Thursday, April 17, 2014

Handling H1B Cap Returns

Receipts are arriving from USCIS for the cases accepted under the H-1B cap, but the returns will soon follow.  If you are in the U.S. on a student visa and a company has filed with USCIS to change your status to H-1B, missing out on the cap can be devastating.  No one is happy.

The first thing you must do is schedule time with your attorney to review all of your options.  Advice you read on the internet is always incomplete and overly simplified - even mine.  Often there is no good way out, but do not abandon hope until you are sure nothing has been overlooked. 

Below are just some of the possibilities your attorney may discuss:

---Try to find a position with an institute of higher education before your OPT runs out.  Many educational facilities post-high school are exempt from the cap and can file an H-1B petition anytime for an immediate start dates.

---Return to school and remain in F-1 status, if even to just remain in status until a new H-1B petition can be attempted next April.  Start working towards that Master's degree.  Remember that a U.S. Master's degree, even if not required for the job, will greatly increase your odds of being selected in a future H-1B lottery.

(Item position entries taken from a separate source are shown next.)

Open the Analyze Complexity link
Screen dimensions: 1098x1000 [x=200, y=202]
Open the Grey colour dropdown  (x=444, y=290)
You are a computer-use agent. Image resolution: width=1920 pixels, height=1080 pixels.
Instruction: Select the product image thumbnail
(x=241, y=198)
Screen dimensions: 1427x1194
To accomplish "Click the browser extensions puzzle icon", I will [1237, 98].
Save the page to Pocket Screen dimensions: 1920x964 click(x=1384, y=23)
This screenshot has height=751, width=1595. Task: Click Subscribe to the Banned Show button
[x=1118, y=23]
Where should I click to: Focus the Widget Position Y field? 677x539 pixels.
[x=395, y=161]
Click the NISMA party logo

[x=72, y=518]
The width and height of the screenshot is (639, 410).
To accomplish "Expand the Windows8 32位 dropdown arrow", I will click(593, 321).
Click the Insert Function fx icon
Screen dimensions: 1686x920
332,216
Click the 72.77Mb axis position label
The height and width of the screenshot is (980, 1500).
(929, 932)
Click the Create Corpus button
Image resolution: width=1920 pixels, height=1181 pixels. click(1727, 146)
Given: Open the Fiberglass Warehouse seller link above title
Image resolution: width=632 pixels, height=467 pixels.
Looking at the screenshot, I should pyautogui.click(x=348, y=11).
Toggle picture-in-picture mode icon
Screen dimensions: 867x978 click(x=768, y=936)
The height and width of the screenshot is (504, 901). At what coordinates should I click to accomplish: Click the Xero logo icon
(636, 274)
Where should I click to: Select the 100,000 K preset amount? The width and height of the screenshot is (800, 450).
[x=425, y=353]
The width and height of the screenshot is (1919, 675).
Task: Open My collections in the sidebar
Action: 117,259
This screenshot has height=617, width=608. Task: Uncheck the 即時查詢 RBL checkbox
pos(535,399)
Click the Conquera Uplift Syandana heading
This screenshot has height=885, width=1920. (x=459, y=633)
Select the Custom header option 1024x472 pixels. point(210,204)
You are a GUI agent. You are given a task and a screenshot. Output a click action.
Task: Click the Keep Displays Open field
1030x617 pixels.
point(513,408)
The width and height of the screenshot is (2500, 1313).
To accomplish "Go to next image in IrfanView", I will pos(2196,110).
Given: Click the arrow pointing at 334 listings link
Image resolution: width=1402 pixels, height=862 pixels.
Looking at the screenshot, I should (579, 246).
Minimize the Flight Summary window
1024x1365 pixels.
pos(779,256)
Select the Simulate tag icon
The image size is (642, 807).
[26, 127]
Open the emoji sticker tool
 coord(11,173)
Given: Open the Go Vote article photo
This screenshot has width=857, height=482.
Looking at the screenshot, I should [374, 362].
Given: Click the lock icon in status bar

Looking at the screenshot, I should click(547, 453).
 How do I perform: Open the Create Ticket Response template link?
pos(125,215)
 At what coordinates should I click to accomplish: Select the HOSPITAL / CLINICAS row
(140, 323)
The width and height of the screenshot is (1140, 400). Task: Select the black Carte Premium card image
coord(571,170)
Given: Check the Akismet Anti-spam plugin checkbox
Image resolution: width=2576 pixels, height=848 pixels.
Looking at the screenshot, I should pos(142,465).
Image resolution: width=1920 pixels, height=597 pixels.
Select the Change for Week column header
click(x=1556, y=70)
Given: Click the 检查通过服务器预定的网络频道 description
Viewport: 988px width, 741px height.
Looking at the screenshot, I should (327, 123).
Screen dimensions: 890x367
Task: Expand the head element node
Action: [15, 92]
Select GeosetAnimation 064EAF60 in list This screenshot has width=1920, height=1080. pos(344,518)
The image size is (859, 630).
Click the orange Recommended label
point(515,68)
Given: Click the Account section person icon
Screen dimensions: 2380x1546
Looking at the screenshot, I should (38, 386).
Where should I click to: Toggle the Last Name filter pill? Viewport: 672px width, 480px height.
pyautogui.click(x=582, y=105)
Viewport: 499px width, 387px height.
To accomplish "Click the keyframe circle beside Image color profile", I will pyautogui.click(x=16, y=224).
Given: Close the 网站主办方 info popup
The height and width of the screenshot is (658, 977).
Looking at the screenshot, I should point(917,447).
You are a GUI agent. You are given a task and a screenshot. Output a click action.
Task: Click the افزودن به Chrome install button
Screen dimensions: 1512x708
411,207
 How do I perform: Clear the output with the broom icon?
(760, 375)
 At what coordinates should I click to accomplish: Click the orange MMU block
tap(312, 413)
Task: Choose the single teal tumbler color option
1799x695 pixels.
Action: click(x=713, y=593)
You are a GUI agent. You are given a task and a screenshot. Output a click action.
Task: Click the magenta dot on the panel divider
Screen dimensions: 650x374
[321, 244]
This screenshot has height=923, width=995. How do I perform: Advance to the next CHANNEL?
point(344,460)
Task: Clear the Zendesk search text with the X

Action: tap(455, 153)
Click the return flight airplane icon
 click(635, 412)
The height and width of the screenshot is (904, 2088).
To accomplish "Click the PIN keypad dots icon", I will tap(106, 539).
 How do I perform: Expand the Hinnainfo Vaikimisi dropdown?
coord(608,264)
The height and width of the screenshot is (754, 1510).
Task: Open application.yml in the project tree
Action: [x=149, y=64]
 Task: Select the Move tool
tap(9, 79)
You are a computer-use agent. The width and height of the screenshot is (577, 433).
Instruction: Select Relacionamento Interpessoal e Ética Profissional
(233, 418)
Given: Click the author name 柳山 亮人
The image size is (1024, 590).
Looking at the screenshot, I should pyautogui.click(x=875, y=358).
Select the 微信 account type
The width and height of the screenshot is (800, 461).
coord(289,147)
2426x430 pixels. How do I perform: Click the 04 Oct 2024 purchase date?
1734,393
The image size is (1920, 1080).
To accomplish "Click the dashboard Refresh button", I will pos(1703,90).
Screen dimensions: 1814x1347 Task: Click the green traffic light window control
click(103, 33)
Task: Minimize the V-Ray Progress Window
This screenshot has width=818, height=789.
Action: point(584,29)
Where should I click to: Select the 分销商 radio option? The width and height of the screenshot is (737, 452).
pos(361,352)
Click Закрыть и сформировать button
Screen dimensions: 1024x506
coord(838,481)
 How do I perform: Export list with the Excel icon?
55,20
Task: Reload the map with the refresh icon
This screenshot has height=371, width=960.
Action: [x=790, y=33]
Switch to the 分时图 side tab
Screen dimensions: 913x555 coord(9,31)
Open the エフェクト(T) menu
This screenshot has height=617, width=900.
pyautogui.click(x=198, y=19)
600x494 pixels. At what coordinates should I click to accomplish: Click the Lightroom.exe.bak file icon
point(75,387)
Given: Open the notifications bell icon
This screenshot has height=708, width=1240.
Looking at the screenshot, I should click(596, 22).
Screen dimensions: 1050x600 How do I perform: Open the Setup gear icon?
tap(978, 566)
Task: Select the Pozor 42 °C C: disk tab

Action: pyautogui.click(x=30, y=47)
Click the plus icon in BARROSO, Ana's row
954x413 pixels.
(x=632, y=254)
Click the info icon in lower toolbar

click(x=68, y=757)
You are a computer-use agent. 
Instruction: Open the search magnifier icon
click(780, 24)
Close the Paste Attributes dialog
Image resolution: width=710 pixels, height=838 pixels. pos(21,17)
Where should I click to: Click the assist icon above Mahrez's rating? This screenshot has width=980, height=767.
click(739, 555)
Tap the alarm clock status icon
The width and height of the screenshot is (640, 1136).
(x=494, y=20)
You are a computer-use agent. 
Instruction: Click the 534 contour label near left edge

---Consider changing to a different status.  If your spouse is already an H-1B, change to an H-4.  Similarly, although much less desirable, consider you and/or your spouse becoming J-1s/J-2s.  If you have sufficient funds to finance a qualifying small/medium-sized business, the United States has a treaty of commerce treaty with the Philippines that allows the possibility of opening a business and changing your status to E-2.  There is also the possibility of changing your status for a short period to a B-2 visitor, but USCIS has stringent requirements in these circumstances, and the time allowed will may not be worth the cost and effort.

---STEM OPT, not often overlooked, but worth a reminder, that students with a science, technology, engineering or mathematics degree are often eligible for 17 months of OPT, sometimes in addition to the normal 12 months of OPT.

---Do not forget the grace period in which you can stay in the U.S. after your OPT expires:  60 days for F-1, 30 days for M-1 and J-1.  Although you cannot work during this time, you are still considered to be in lawful status for changing to some other visa category.

These are just some of the most common options.  Your attorney may find other possibilities based on your own individual circumstances.

And lastly, a little straight talk about money.  Obviously, all filing fees are returned to the employer once USCIS returns the checks.  As for professional fees, different attorneys have different contract provisions.  However, it is normal for professional fees to not be refunded as the work under most contracts was completed as long as the petition was properly prepared and filed.  We all know that success is never guaranteed and, with H-1B cap cases, a properly advised employer agrees before filing to accept the risk created by the H-1B cap.  However, at a minimum, many good attorneys will often offer a significant discount on next year's filing if the company wishes to give it another try.